On the set of the Tim Burton’s 2001 Planet of the Apes remake, Burton fell into that most common type of love—the love you fall into with a woman dressed as a monkey. Alas, Burton and Helena Bonham Carter have, recently, announced their separation by filming and uploading to YouTube their collaborative destruction of the bridge between their two respective houses. Now, perhaps you feel your thirst for monkey love is sated by Reb Livingston’s classic holiday tune, “Monkeys in Love.” If not, have I got a treat for you. Much like the director of Mars Attacks! I, too, have fallen in love with a monkey, and that monkey’s name, predictably, is Alexander Skarsgård.

In case you’re not familiar with the man or the monkey, for seven years, Alexander Skarsgård equally embodied sass and menace as a Viking who could turn into a bat. Thankfully, Skarsgård has brought none of those characteristics to his new, striking, intensely sexual performance as Tarzan, Monkey Man. In order to play a man raised by monkeys, Tarzgård reportedly broke into the Bronx Zoo Congo Gorilla Forest, unbeknownst to zookeepers, and remained there, lying in wait, for all of 2014. Some of the only concrete proof of this period in Tarzgård’s career exists in the form of cryptic tweets Tarzg dispatched in the early days of his training.

Here, Tarzg relates his desire to see some “sweet monkeys.” By the same token, it’s the sweetness of the monkeys that most comes through in his performance in Tarzan, Monkey Man—Targz’s sweetness and warmth shine through his face as blood rushes to his head when hanging from a particularly tall canopy. So, too, does Targhskj’s sweetness invigorate a scene in which Targhkldj smears red berries all over his own shiny, red face. Indeed, Tarihkldgj brings a great deal of warmth, sweet, sweat, and spit to the character.

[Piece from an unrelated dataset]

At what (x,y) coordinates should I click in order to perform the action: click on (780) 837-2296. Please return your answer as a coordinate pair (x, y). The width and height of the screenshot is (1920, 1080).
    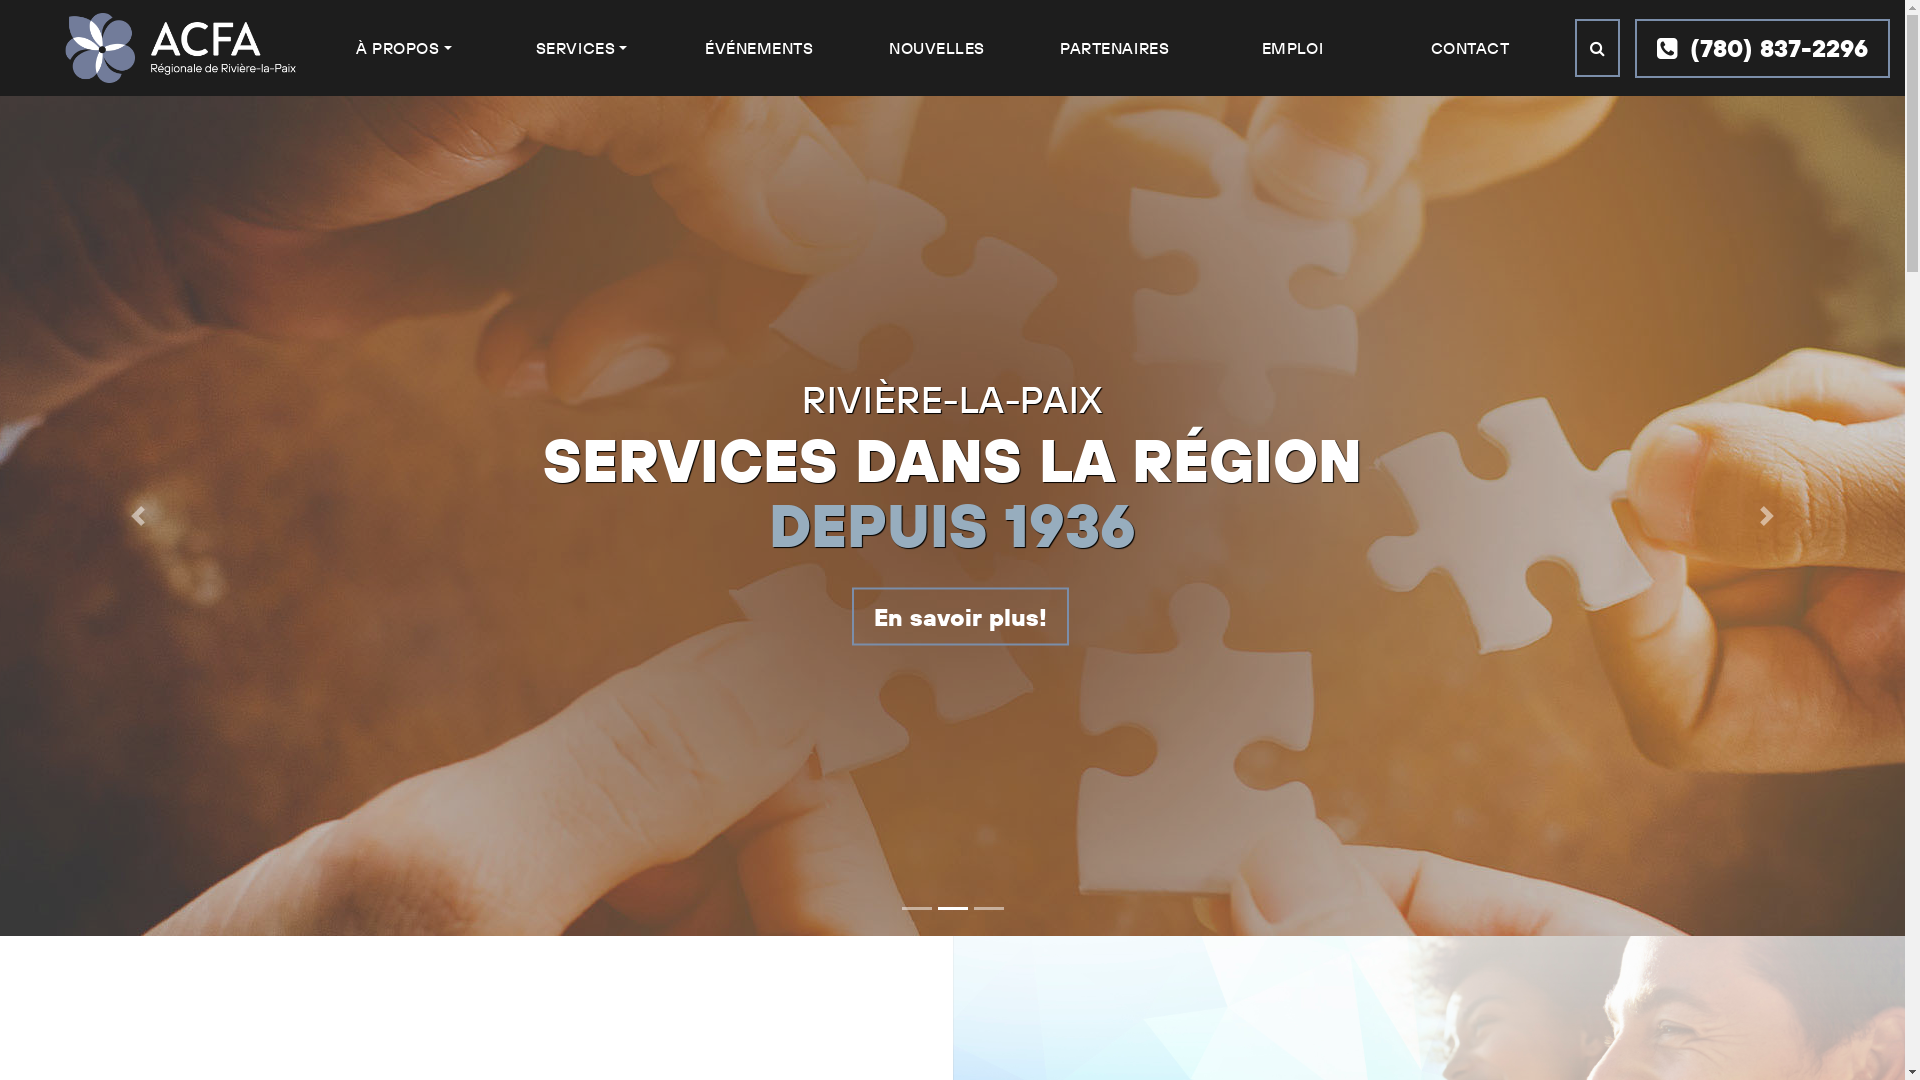
    Looking at the image, I should click on (1762, 48). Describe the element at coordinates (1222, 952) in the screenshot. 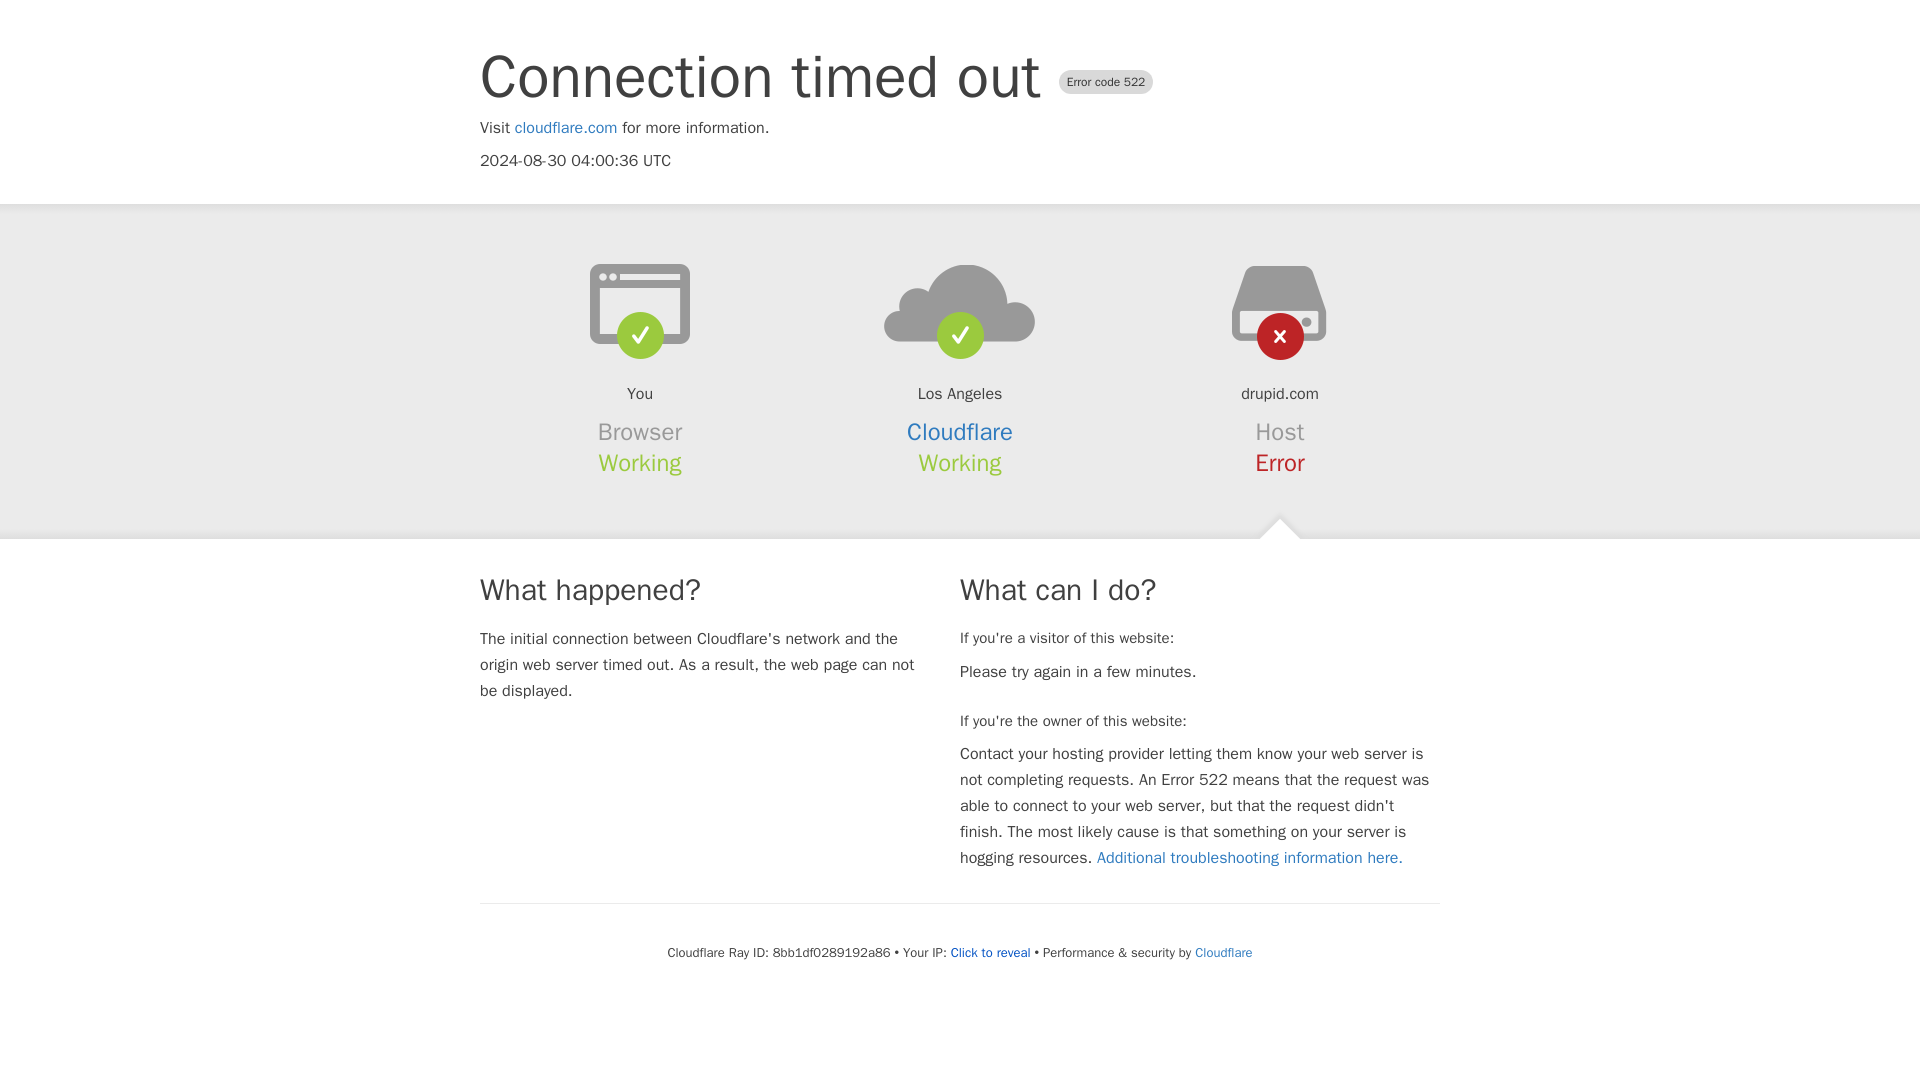

I see `Cloudflare` at that location.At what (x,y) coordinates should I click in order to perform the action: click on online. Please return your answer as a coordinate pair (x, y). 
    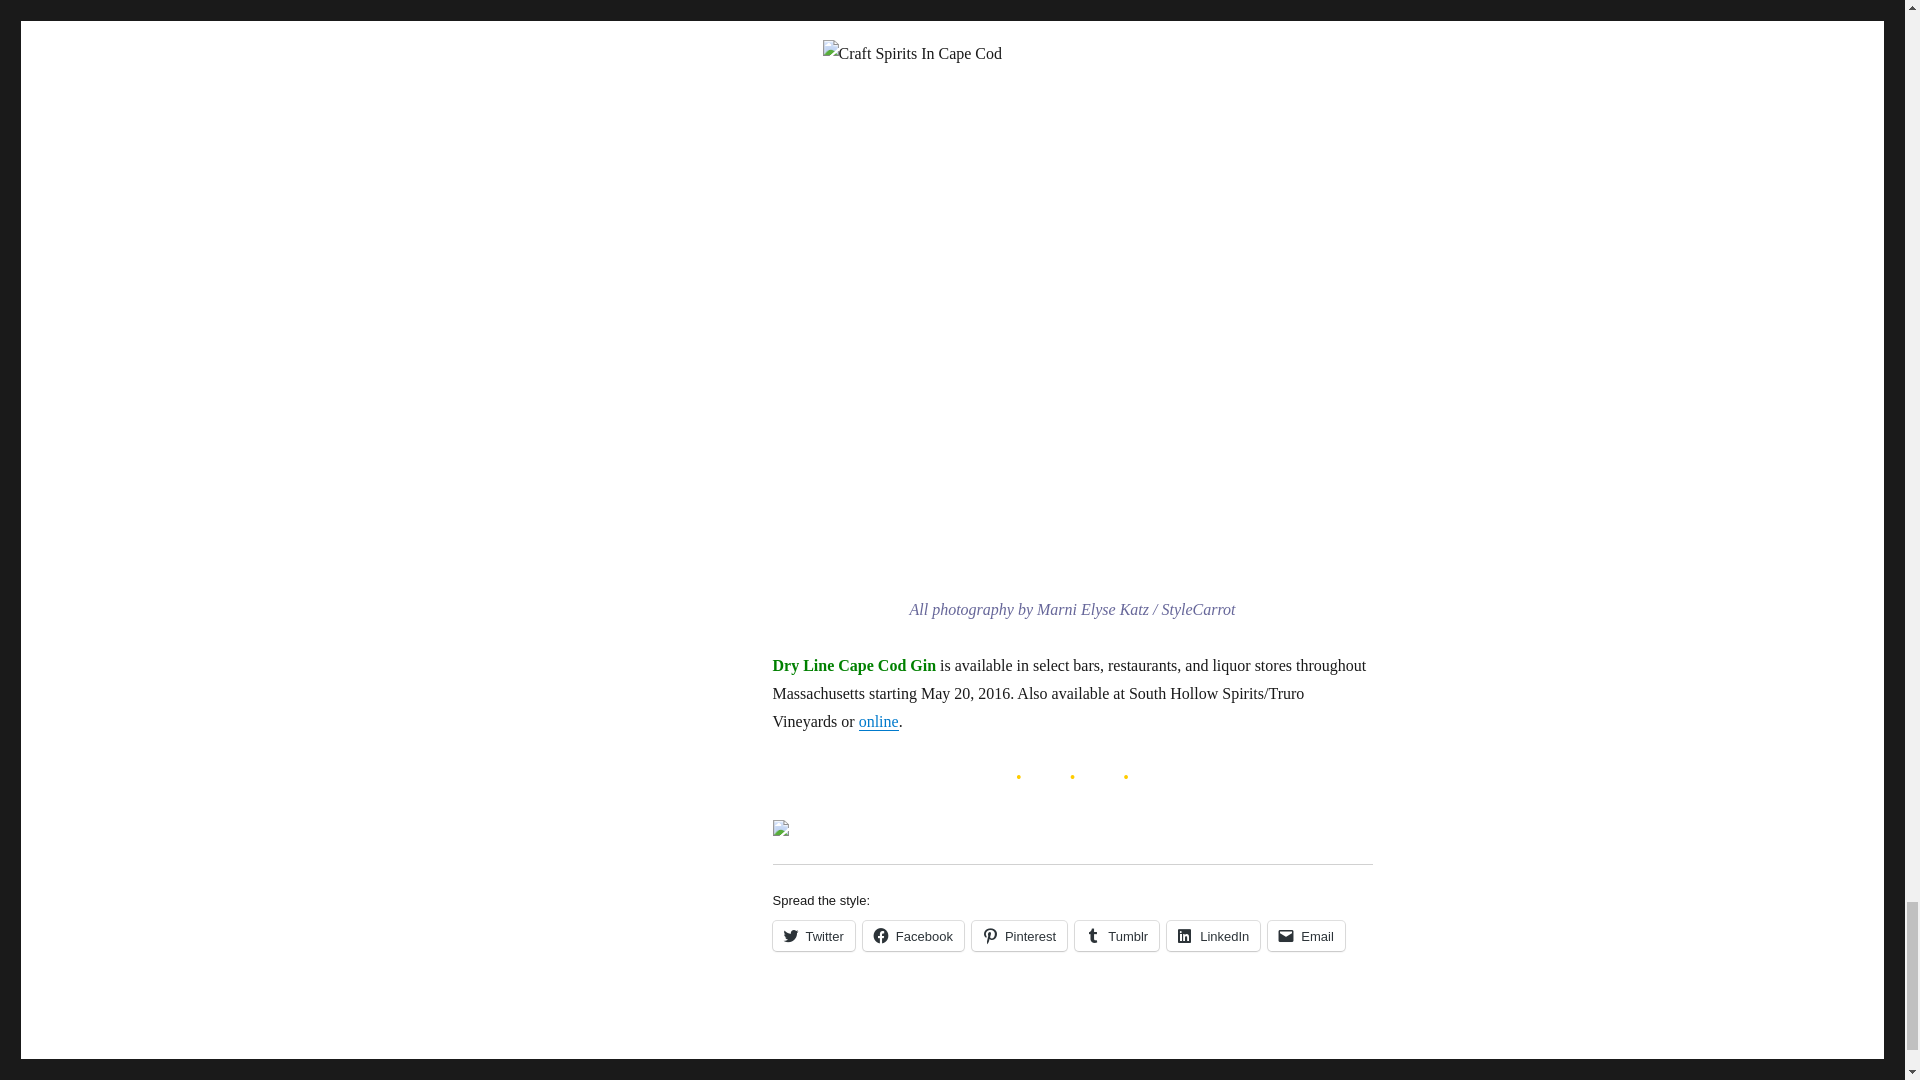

Tarzgård’s second and final tweet reveals the transformation that has taken place over the course of his certainly life-changing experience:

Scholars have fiercely debated Tarzgård’s intriguing use of page space and expressive spelling in this tweet. Perhaps Tarz is emphatically addressing a public that needs to know what he is seeing—and he is seeing monkeys. Perhaps Tarz is tweeting at the monkeys. And what of the slyly included syllable, “eat,” at the end? Who is eating? Or what is eating? Who is eating what? What is eating who?

Since January 20, 2014, Tarzgård’s physical body has not been seen, at least by humans, so it’s possible he remains in the Gorilla Forest or has moved on to Jungleworld. Luckily, we have Tarzan, Monkey Man on celluloid—Tarzgård’s spiritual body—to calm us in our time of need of Tarz. The film, as I’ve expressed, is stunning, and Tarzgård’s performance is unparalleled. Alexander Tarzgård has perhaps given us our best example of that most necessary price you must pay for your art. What are you willing to do? Can Tarzg show you the way? Give him a chance. As the old saying goes, this monkey’s a must see.